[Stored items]

━━━━━━━━━━

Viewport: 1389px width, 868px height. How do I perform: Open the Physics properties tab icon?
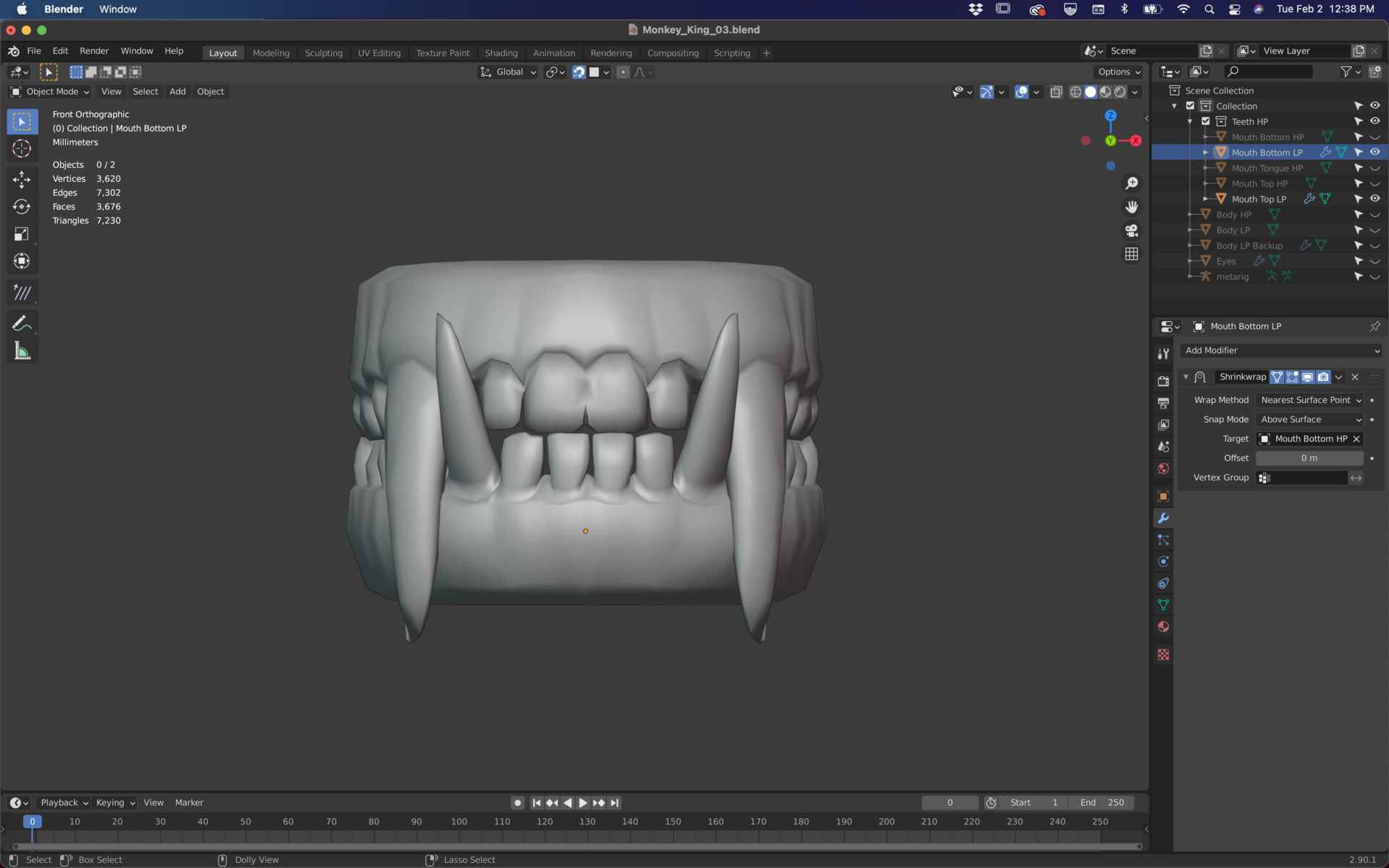tap(1163, 562)
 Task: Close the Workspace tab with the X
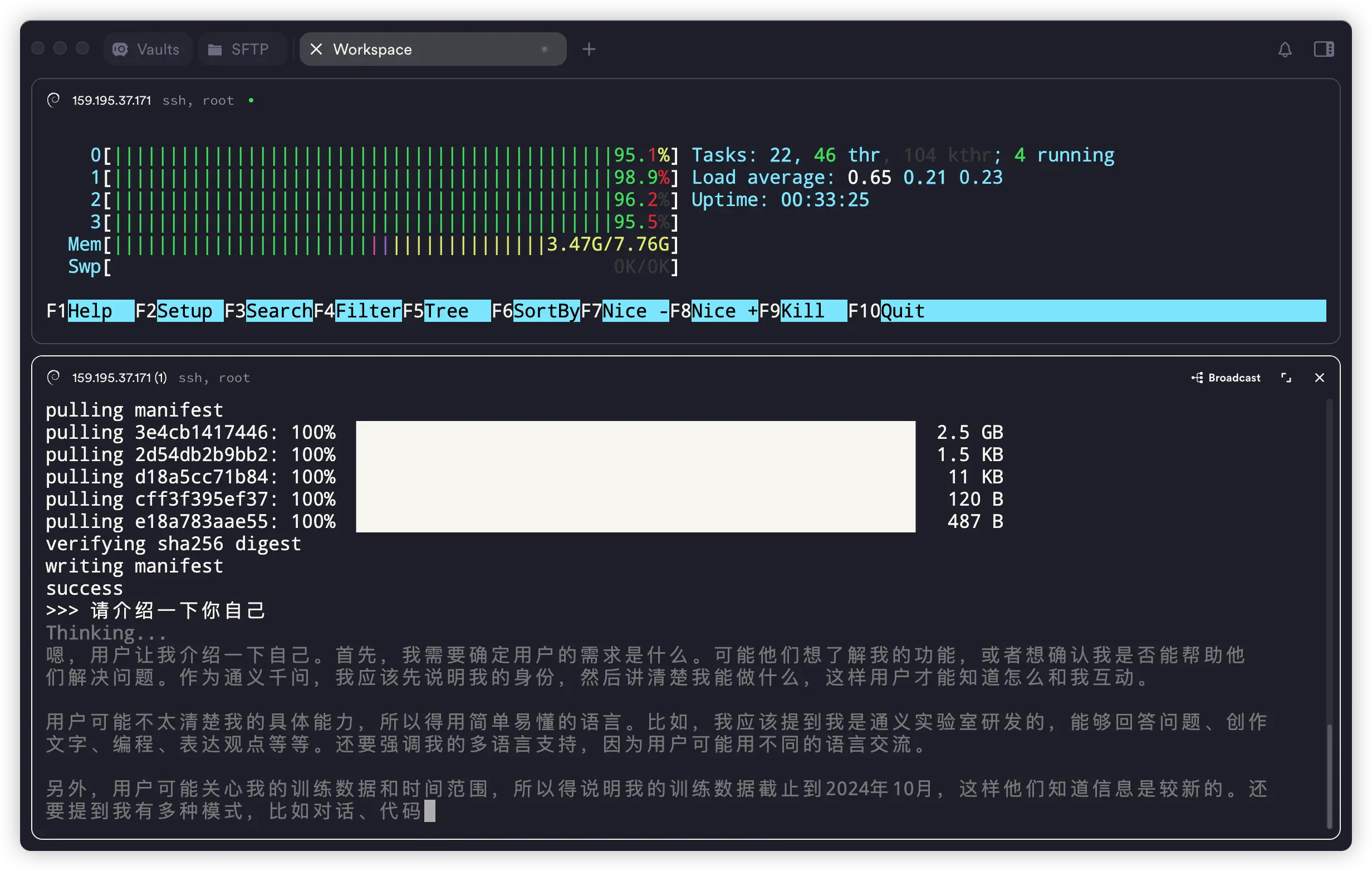click(316, 50)
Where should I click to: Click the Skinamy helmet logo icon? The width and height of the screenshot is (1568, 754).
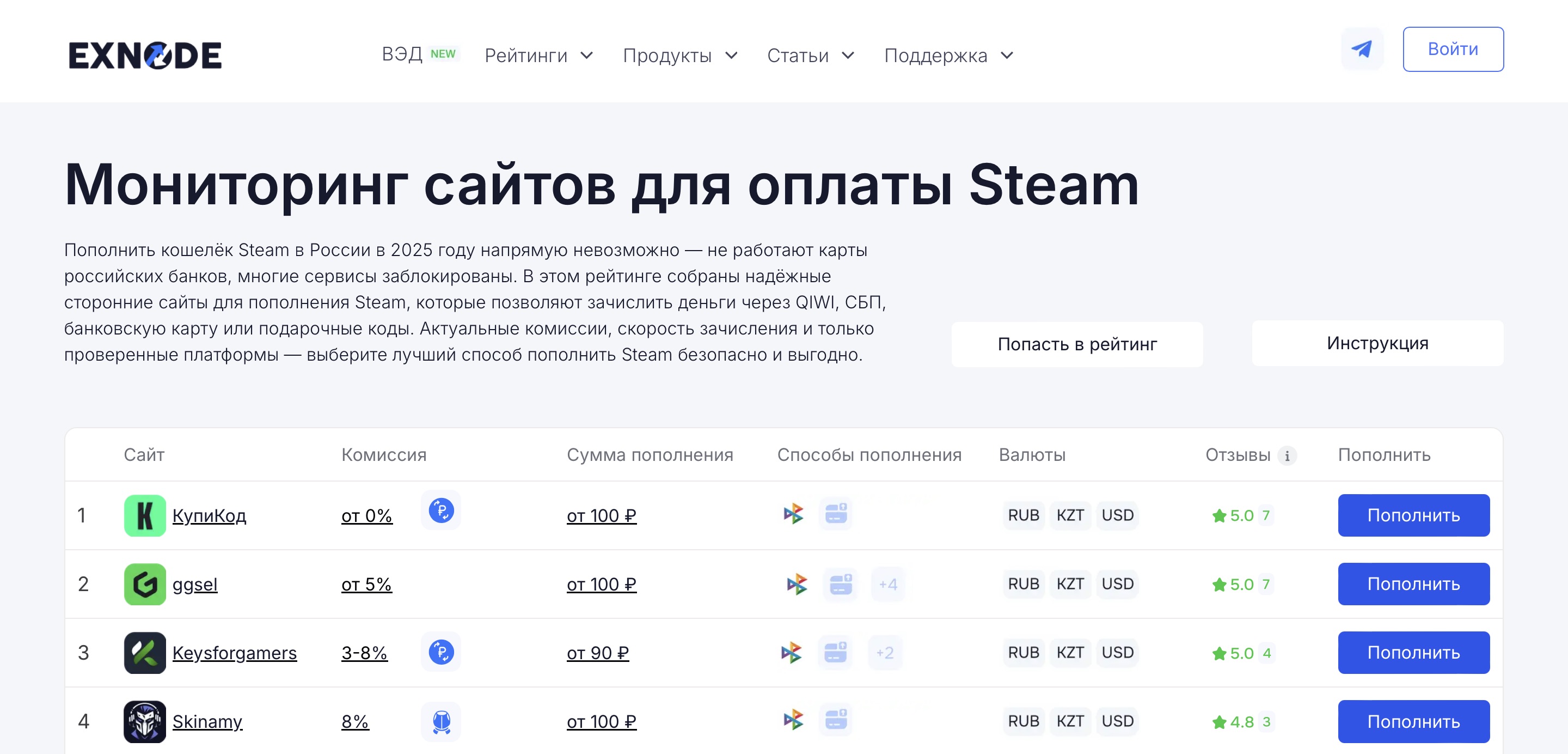(x=144, y=721)
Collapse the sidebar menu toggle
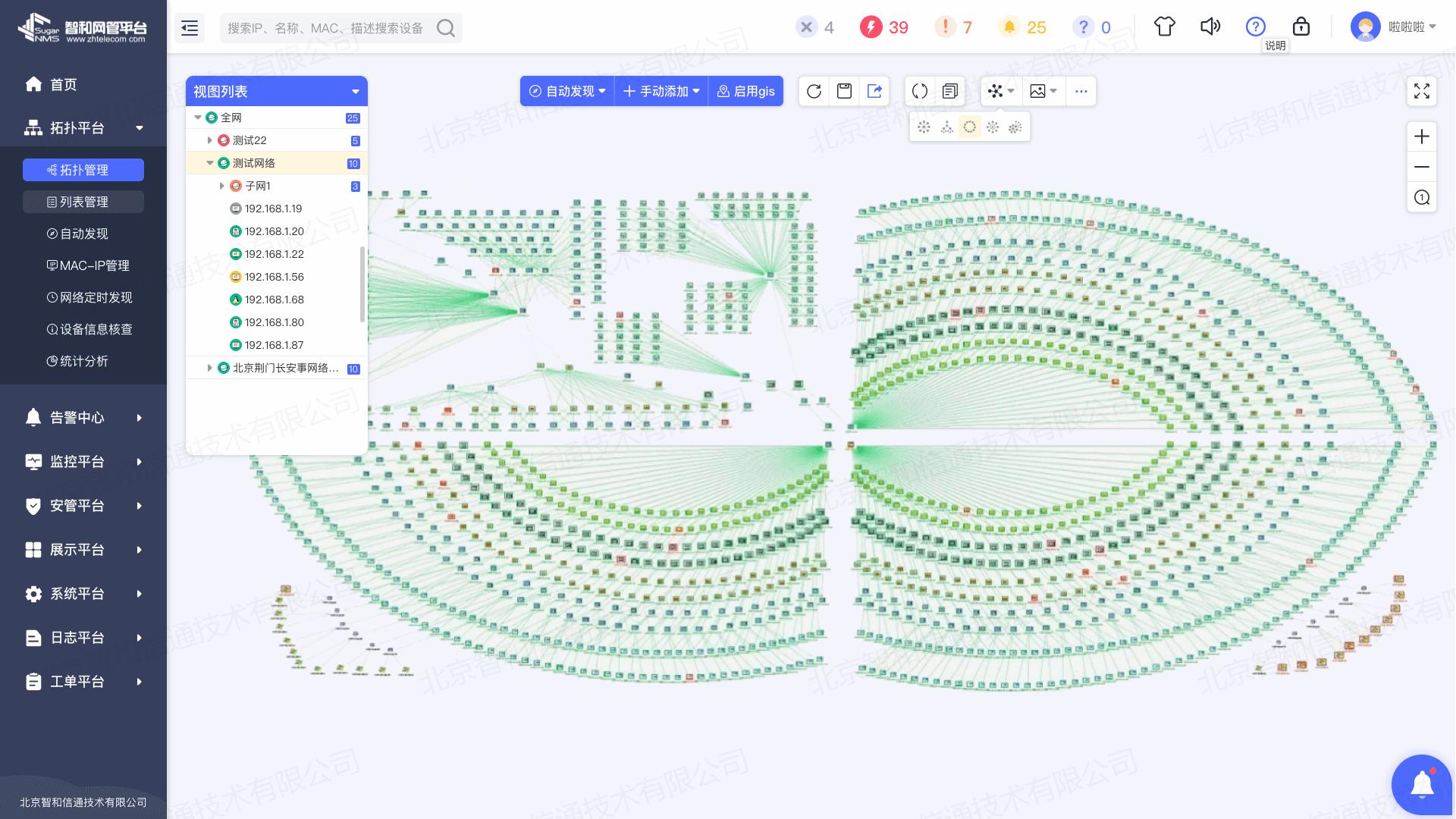This screenshot has height=819, width=1456. (x=190, y=28)
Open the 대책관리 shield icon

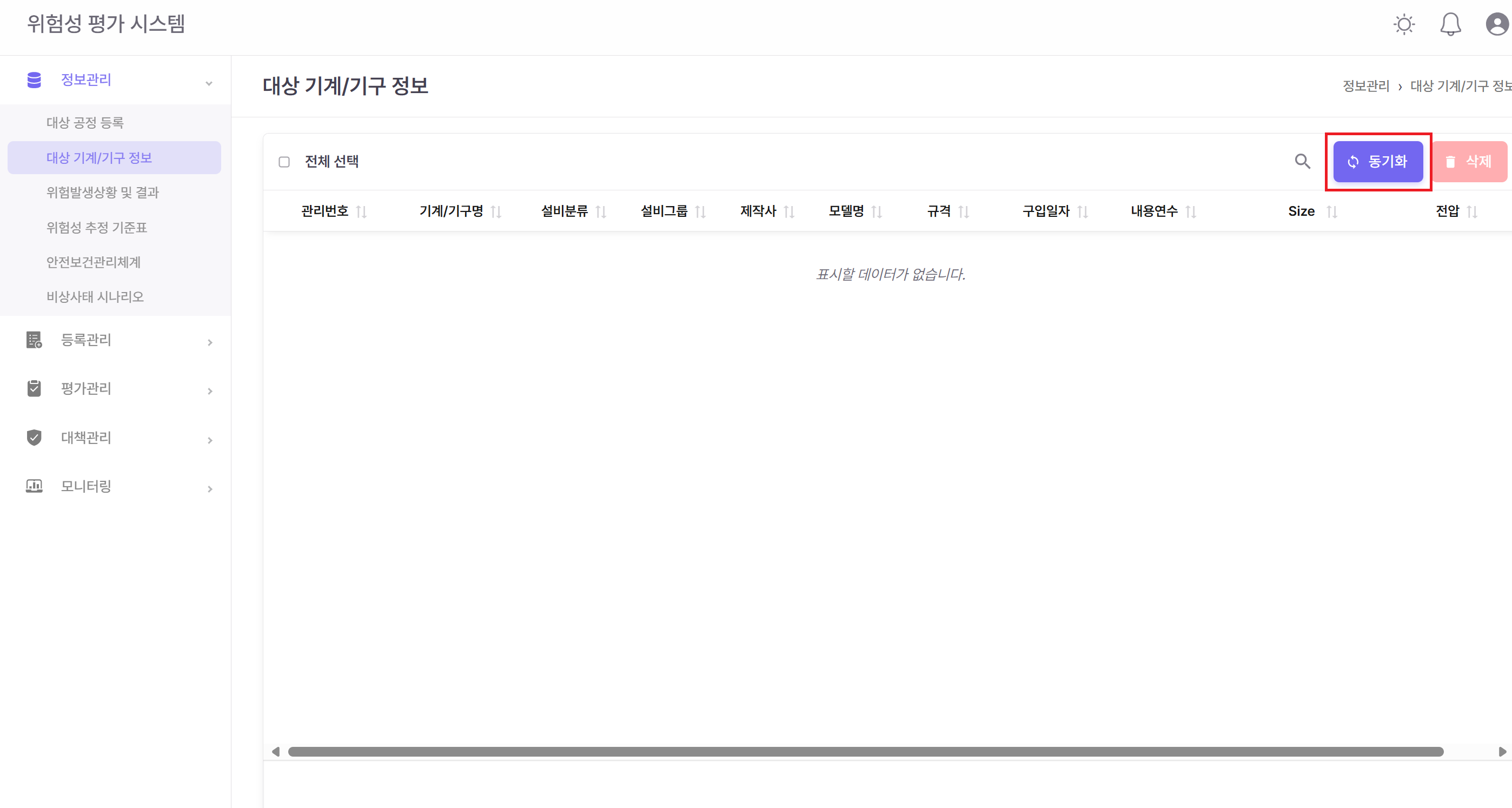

━━━━━━━━━━

### Activity:
Please copy the records above word for word, omitting every picture.

### Your solution:
Viewport: 1389px width, 868px height. How do I perform: Open the Physics properties tab icon?
tap(1163, 562)
 Task: Close the Workspace tab with the X
click(316, 50)
Where should I click to: Click the Skinamy helmet logo icon? The width and height of the screenshot is (1568, 754).
(x=144, y=721)
Collapse the sidebar menu toggle
This screenshot has height=819, width=1456. (x=190, y=28)
Open the 대책관리 shield icon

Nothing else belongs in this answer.